Recent Macroeconomic and Financial Developments

Nigeria’s economic recession of 2020 reversed previous three years of recovery, this was occasioned by the fall in crude oil prices on account of falling global demand and containment measures against the spread of COVID–19. The containment measures majorly affected aviation, tourism, hospitality, restaurants, manufacturing, and trade. Contraction in these sectors offset demand-driven expansion in financial and information and communications technology sectors. Overall real GDP is estimated to have shrunk by 3% in 2020, although mitigating measures in the Economic Sustainability Programme (ESP) prevented the decline from being much worse. Inflation rose to 12.8% in 2020 from 11.4% in 2019, fueled by higher food prices due to constraints on domestic supplies and the pass-through effects of an exchange rate premium that widened to about 24%. 
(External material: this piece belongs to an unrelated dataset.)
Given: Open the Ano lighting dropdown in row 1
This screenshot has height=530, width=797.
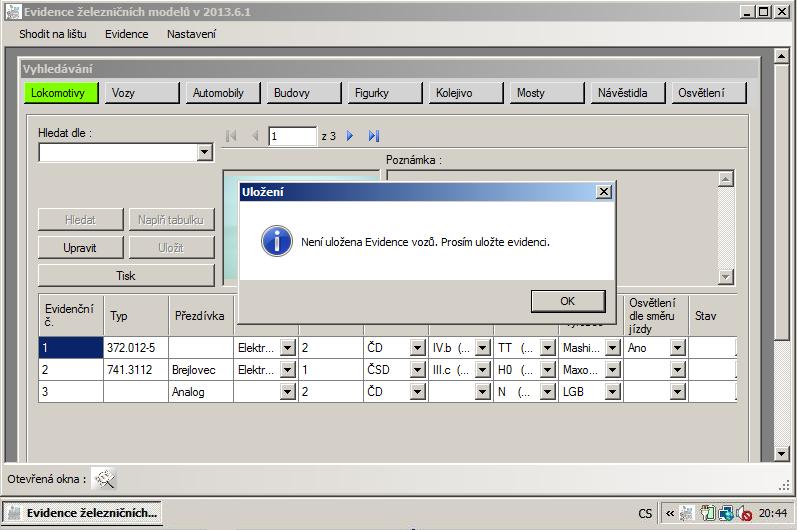Looking at the screenshot, I should (677, 348).
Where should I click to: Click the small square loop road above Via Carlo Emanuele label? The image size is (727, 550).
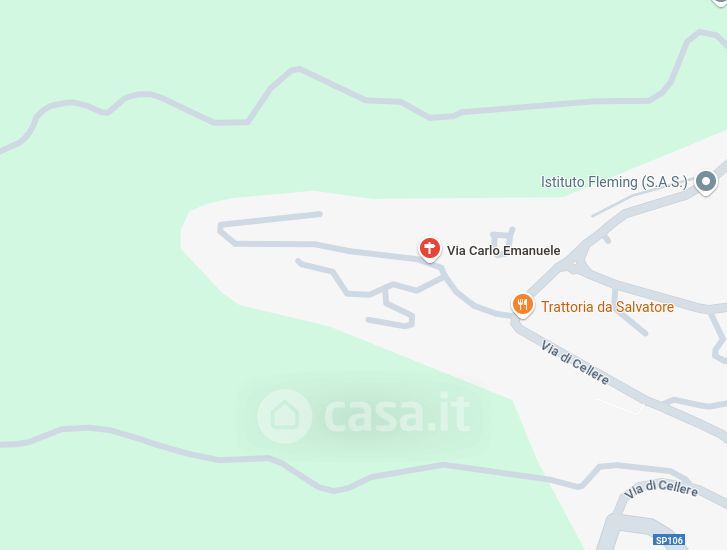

The removal of fuel subsidies and an increase in electricity tariffs added further to inflationary pressures. The Central Bank of Nigeria cut the policy rate by 100 basis points to 11.5% to shore up a flagging economy. The fiscal deficit, financed mostly by domestic and foreign borrowing, widened to 5.2% in 2020 from 4.3% in 2019, reflecting pandemic-related spending pressures and revenue shortfalls. Total public debt stood at $85.9 billion (25% of GDP) on 30 June 2020, 2.4% higher than a year earlier. Domestic debt represented 63% of total debt, and external debt, 37%. High debt service payments, estimated at more than half of federally collected revenues, is seen as posing a major fiscal risk to Nigeria. The current account position was expected to remain in deficit at 3.7% of GDP, weighed down by the fall in oil receipts and weak external financial flows.